1. Pilot Projects and Feasibility Studies

  • Dalmia Cement (Bharat): In 2021, Dalmia Cement, a leading cement manufacturer, partnered with an Israeli technology provider to conduct a pilot project on utilizing biomass pyrolysis oil as a substitute for fossil fuels in their cement kilns. This project aimed to assess the technical feasibility and environmental benefits of bio-oil co-firing.
  • Praj Industries: This biofuels technology company has conducted research on biomass pyrolysis and is exploring its potential applications, including the development of bio-crude oil from agricultural residues.

2. Collaboration and Partnerships

  • Indian Institute of Technology (IIT) Delhi and Reliance Industries: IIT Delhi and Reliance Industries are collaborating on a research project to develop cost-effective technologies for the production of biofuels from biomass, potentially including explorations related to pyrolysis.
  • CSIR-Indian Institute of Chemical Technology (IICT) and Ashok Leyland: IICT, a government research institute, partnered with Ashok Leyland, a leading automobile manufacturer, to develop biofuels from biomass. While not specifically focused on pyrolysis, this collaboration highlights the potential for industry-academia partnerships in exploring bio-based fuels.

3. Investments in Supply Chain Development

  • Sugar Mills: Several sugar mills in India are exploring ways to utilize sugarcane bagasse, a potential feedstock for pyrolysis.
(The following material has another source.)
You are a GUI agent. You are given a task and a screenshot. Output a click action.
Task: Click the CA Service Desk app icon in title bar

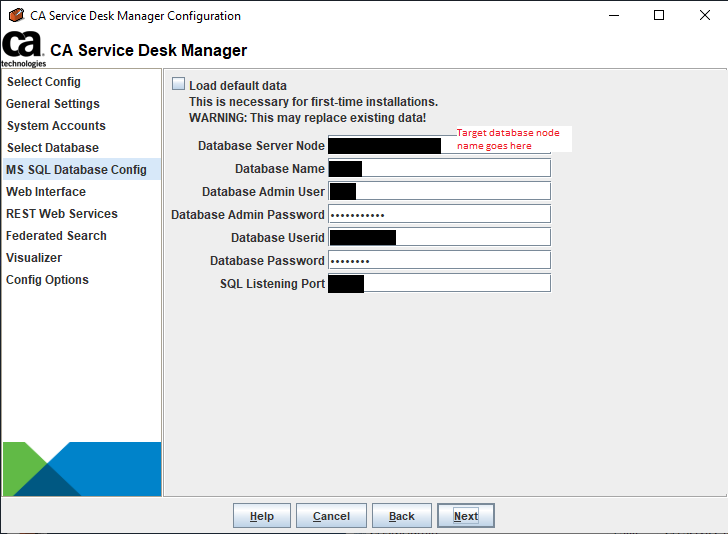pos(16,15)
This might involve developing dedicated collection and pre-treatment infrastructure for bagasse to ensure a reliable supply chain for future bio-oil production facilities.
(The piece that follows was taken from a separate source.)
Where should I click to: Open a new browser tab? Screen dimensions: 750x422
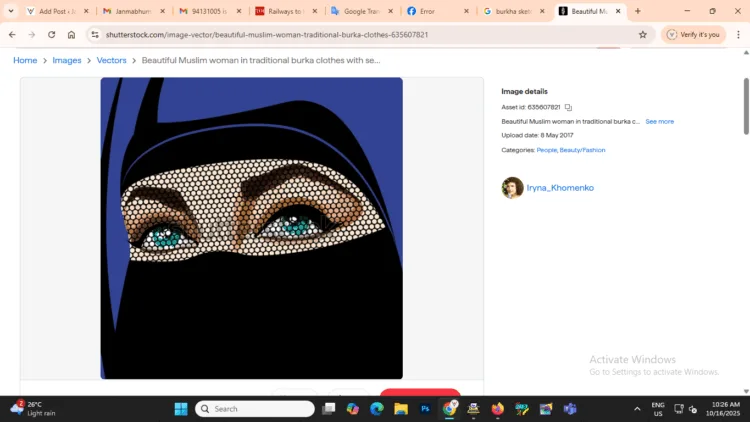click(x=638, y=11)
4. Advocacy and Policy Engagement

  • The Confederation of Indian Industry (CII): This industry association has been advocating for the development of the biofuels sector in India, potentially including support for technologies like biomass pyrolysis. They might participate in policy discussions and engage with government agencies to create a supportive environment for the sector.

5. Building Internal Expertise

  • Companies in sectors like energy and chemicals: These companies might be investing in training their employees or hiring consultants to gain knowledge about biomass pyrolysis technologies and their potential applications. This internal expertise could be crucial for future decision-making and potential investments in the sector.
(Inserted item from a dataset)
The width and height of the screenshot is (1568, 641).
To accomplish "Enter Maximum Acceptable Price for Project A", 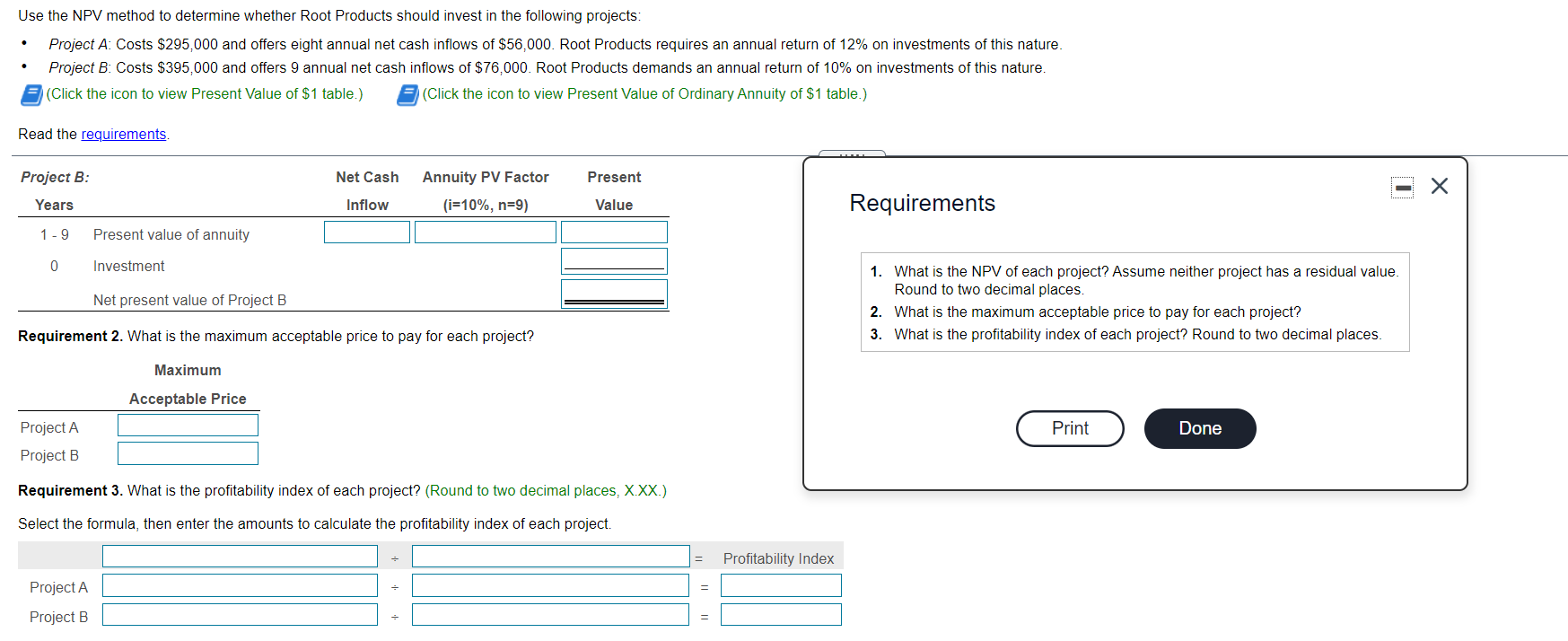I will 187,425.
Biomass pyrolysis for bio-oil presents a transformative solution in renewable energy, addressing sustainability and energy security concerns. Valued at USD 0.7 billion in 2023, the market is projected to grow significantly, driven by environmental concerns, rising fossil fuel prices, and government support. India’s abundant agricultural and forestry residues, especially in states like Punjab, Haryana, and Uttar Pradesh, provide a solid foundation for this growth, supported by favorable policies and initiatives.

Advancements in reactor technologies, process optimization, and diverse feedstock exploration further enhance the market’s potential. Key players, including technology providers and raw material suppliers, are well-positioned to leverage these opportunities. However, challenges such as high production costs and feedstock logistics need addressing. Strategic initiatives, pilot projects, and collaborations will be crucial in overcoming these barriers, making bio-oil a viable and significant part of India’s renewable energy future.